How do we document life in a pandemic? UChicago Library wants your help

Special Collections archivists ask community to donate items, stories for future historians

Fifty years from now, what will historians find when they look back on the coronavirus pandemic that has changed the world—and more narrowly, the University of Chicago community—as we once knew it?

That’s what UChicago Library archivists are attempting to capture with the Special Collections Research Center’s request for photographs, stories, born-digital files and other ephemera to document the many different and unique experiences of our community during the time of COVID-19.

“Ten, 20 years down the road, people are going to want to see what was happening with our campuses, our students, our faculty—and just how everyone’s life got turned upside down,” said Assistant University Archivist Eileen Ielmini, who has been at UChicago since 1998.

“We have a very diverse campus and community on the South Side, and (COVID-19) is affecting everyone differently. Some people will be interested to share their experiences, and this will benefit folks down the line when researchers try to better understand both why and how certain things happened.”

But what does it look like to document the pandemic? To try and answer that question, Special Collections is soliciting ideas from students, staff, faculty, alumni and South Side community members. Donations could take the form of written or spoken word, photographs, objects, art and more, which detail how all aspects of life—including education, work, or relationships—have changed during this historic time.

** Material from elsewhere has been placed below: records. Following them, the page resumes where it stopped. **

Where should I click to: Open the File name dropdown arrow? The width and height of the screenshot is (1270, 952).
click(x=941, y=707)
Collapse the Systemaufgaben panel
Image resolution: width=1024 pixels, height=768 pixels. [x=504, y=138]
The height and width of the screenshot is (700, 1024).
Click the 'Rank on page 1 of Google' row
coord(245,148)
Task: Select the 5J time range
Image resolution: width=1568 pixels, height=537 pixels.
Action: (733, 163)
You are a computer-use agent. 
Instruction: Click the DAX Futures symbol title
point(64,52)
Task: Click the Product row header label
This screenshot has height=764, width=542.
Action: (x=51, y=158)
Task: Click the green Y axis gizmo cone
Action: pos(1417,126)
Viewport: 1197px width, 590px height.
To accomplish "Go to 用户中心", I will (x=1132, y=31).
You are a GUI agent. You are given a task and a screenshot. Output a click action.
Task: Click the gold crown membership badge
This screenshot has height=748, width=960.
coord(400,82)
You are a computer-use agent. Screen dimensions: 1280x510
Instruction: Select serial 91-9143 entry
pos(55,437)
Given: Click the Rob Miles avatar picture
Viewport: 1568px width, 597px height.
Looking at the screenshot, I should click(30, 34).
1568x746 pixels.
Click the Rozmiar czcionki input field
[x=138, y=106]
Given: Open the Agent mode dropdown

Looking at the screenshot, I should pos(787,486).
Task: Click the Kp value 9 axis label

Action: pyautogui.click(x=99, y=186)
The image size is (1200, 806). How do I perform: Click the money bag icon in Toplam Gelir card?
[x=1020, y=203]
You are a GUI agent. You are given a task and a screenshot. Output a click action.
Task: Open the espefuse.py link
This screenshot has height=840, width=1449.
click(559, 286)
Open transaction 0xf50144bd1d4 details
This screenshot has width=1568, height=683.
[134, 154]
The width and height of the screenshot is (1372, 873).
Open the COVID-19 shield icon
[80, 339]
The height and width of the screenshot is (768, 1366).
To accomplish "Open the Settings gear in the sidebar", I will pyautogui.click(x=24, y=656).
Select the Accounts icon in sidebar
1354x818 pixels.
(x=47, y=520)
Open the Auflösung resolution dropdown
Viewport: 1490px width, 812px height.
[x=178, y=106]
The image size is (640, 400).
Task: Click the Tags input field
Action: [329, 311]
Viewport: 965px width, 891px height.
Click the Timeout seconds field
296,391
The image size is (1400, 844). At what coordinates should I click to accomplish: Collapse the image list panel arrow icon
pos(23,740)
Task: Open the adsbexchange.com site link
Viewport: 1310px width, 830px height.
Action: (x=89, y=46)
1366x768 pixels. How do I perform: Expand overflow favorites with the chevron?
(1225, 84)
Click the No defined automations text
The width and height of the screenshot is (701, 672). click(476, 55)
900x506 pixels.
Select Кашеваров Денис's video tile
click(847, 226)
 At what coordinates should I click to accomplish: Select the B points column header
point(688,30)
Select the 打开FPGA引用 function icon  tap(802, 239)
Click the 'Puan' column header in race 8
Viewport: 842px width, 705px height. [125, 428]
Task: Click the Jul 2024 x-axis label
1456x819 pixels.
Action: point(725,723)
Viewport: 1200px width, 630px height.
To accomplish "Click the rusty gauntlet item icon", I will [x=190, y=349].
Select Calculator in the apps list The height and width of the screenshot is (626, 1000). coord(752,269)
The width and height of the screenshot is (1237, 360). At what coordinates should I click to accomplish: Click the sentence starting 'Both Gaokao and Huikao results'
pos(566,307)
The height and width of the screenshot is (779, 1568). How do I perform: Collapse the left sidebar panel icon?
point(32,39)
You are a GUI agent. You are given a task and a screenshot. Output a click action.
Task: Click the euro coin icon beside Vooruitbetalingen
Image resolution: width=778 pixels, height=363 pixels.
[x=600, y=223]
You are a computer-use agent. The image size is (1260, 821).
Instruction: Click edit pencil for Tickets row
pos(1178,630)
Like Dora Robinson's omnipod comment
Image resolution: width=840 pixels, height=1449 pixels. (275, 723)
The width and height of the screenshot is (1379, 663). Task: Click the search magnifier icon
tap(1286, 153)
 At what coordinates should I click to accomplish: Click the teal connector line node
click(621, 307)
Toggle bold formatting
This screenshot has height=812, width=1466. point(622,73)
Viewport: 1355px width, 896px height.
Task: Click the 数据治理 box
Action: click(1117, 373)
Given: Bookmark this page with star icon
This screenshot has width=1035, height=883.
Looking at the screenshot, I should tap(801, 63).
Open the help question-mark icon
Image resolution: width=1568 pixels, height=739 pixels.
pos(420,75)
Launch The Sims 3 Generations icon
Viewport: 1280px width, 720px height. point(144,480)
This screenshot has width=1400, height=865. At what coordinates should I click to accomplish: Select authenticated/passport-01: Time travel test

One unique source of early donations came from a section of Power, Identity and Resistance in the Social Sciences Core, taught this spring by Teaching Fellow Trish Kahle.

Students had the option to complete the task either digitally or in paper notebooks, and many included news clippings, tweets, or Instagram posts to go along with their writings on everyday life during a pandemic. Kahle estimates around half of her 30 or so students will donate their journals to the Special Collections effort.

“They really ended up liking the journals and found them to be one of the most useful parts of the class,” Kahle said. “The journals ended up being a very important processing tool for them, which I think was really important and one of the main reasons we did the project.”

One of her class’s key learning outcomes also speaks to why Special Collections is committed to gathering stories and items from a variety of community members.

“Part of what we learned was about democratizing whose voices are heard and what happens when include a wider range of voices to understand American democracy as a contested idea,” Kahle said. “I thought this was a way to put that into practice—a future historian will want to know what your voice sounds like, and that’s how I presented it to them.”

Special Collections has also begun to archive University websites related to the coronavirus pandemic, in addition to featuring a student-led community website called Archive in Place, which also calls for digital submissions from the University community.

Unsure if your contribution would work for the project? Ielmini encourages anyone with questions to reach out directly, while also urging people to think outside the box.

“Telling your story can happen in a variety of ways,” she said. “Your story doesn’t have to be the narrative that you sit down and write, it could be that mask, a sign you see in a storefront, it could be as simple as an object or a piece of paper that is your negative test result.

“It could be anything—what hits home to you when you’re thinking about COVID-19? That’s what we’re looking for.”